(Source data)
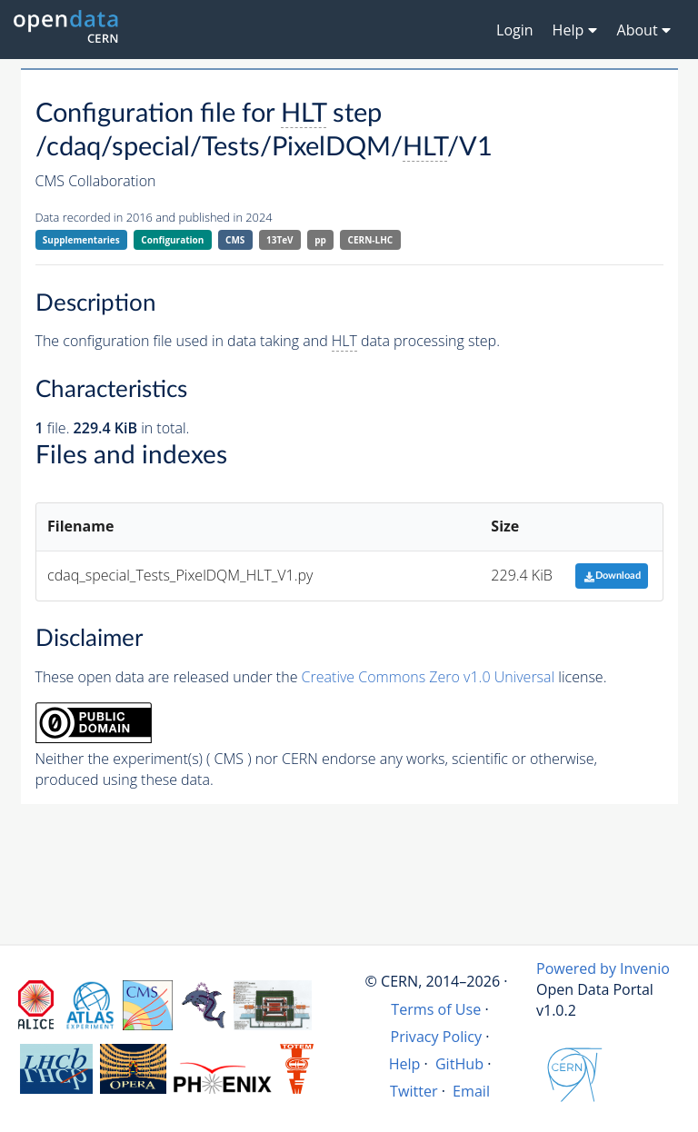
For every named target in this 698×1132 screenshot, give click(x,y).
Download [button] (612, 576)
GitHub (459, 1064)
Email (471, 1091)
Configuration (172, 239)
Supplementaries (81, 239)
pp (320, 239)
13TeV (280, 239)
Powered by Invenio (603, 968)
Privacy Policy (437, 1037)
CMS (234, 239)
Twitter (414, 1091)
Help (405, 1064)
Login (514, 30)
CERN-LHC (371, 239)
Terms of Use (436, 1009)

--

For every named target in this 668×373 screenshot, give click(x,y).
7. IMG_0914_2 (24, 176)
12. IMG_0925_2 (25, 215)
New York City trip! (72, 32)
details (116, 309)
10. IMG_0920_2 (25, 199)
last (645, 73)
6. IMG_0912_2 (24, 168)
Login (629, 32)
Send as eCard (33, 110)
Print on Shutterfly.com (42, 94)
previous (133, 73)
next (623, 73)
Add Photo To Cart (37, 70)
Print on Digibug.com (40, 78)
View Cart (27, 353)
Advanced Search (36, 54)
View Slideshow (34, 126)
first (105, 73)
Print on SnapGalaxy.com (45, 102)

* * *

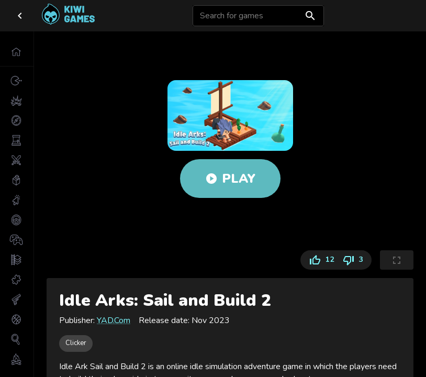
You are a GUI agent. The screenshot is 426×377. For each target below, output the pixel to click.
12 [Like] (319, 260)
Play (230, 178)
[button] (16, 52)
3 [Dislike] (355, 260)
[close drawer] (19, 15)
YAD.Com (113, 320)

▸ Task objective: List as a numbered sequence the items starting at the line that contains "For every named target in this 698×1132" and ending at the line that contains "Terms of Use (436, 1009)", omitting any blank lines.

▸ Task answer:
1. For every named target in this 698×1132 screenshot, give click(x,y).
2. Download [button] (612, 576)
3. GitHub (459, 1064)
4. Email (471, 1091)
5. Configuration (172, 239)
6. Supplementaries (81, 239)
7. pp (320, 239)
8. 13TeV (280, 239)
9. Powered by Invenio (603, 968)
10. Privacy Policy (437, 1037)
11. CMS (234, 239)
12. Twitter (414, 1091)
13. Help (405, 1064)
14. Login (514, 30)
15. CERN-LHC (371, 239)
16. Terms of Use (436, 1009)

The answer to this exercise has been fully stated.